Objetivo indicado 1: Reúna todas as linhas dos registos que contêm a palavra "Expand", tendo em conta a distinção entre maiúsculas e minúsculas.
-------- Excerto do texto --------
Afonso Dubraz: “consegui romantizar o direito, o que poderia parecer impossível”

Acompanhando algumas das várias letras que tu já escreveste para ti e para outros artistas, e se eu estiver errado podes corrigir, obviamente, tu és um ser profundamente emocional. Assim como é que um ser profundamente emocional vai para uma área que é maioritariamente racional e factual que é a advocacia?

Certíssimo, olha, é uma grande questão, os meus amigos gostam muito de mim porque dizem que eu sou a pessoa mais apaixonada do mundo, que uma vez por semana eu apaixono-me por alguém e escrevo álbuns sobre alguém é o que eles dizem.

Eu não vou corroborar, mas sim, eu sempre tive muito esse lado emotivo e emocional da vida. Eu sempre gostei de levar muito as coisas dessa forma, eu sempre sonhei imenso, sempre me apaixonei seja por pessoas, seja por coisas, por projetos, por algumas iniciativas.

E o direito, eu acho que num primeiro momento surgiu muito com a ideia de ‘tirei humanidade e vou para direito’, é o mais seguro, é o mais prático, vamos avançar por aí mas depois, por outro lado, eu tinha também muito a ideia romântica.
--------
Objetivo indicado 2: Repita sem alterações o trecho do excerto que começa em "Eu não vou corroborar, mas" e vai até "por algumas iniciativas.".
-------- Registos apresentados --------
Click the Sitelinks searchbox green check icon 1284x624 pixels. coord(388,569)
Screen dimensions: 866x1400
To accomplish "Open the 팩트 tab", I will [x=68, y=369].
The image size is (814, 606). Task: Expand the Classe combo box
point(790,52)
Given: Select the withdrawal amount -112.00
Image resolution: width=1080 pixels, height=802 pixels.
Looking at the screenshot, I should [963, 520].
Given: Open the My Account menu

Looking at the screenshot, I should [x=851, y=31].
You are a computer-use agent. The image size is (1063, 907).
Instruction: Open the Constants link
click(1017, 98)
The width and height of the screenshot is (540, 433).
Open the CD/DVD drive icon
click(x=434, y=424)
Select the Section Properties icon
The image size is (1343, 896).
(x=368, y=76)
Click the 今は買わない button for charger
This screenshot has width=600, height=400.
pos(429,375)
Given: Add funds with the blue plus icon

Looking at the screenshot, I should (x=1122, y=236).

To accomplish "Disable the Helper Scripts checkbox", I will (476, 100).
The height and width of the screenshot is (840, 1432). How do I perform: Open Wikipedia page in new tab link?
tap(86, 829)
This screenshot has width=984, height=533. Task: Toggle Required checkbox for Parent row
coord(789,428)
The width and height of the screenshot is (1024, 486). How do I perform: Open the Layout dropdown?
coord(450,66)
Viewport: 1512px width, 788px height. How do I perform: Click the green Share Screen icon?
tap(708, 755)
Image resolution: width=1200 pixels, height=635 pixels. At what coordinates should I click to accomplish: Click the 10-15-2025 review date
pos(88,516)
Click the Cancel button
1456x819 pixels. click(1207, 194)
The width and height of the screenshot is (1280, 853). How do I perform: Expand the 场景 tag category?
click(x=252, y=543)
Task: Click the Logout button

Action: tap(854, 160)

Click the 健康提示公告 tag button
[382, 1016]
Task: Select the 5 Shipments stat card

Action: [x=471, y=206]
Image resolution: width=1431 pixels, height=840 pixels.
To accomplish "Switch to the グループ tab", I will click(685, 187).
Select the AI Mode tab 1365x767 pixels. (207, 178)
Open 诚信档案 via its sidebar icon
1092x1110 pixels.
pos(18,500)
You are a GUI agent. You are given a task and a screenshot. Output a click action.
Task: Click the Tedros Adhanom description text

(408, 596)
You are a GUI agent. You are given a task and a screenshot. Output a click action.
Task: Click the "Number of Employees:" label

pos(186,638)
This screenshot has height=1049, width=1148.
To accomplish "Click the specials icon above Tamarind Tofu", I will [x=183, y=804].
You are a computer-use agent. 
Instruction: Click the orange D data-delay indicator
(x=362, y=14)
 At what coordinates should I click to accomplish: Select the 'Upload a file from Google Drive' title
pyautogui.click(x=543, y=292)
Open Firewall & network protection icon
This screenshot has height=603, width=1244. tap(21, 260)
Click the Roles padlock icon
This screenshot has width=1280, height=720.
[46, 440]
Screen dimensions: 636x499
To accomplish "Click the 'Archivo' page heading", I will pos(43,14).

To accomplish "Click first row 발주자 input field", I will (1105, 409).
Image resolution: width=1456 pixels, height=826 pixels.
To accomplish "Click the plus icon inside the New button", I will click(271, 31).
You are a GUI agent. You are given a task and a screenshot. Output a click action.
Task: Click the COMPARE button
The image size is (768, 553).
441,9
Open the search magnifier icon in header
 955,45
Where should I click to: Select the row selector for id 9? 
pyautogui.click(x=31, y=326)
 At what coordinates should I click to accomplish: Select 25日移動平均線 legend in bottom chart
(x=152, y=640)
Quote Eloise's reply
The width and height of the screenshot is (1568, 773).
--------
Resposta correta 1:
The image size is (814, 606). Task: Expand the Classe combo box
The width and height of the screenshot is (1280, 853). How do I perform: Expand the 场景 tag category?

Resposta correta 2:
Eu não vou corroborar, mas sim, eu sempre tive muito esse lado emotivo e emocional da vida. Eu sempre gostei de levar muito as coisas dessa forma, eu sempre sonhei imenso, sempre me apaixonei seja por pessoas, seja por coisas, por projetos, por algumas iniciativas.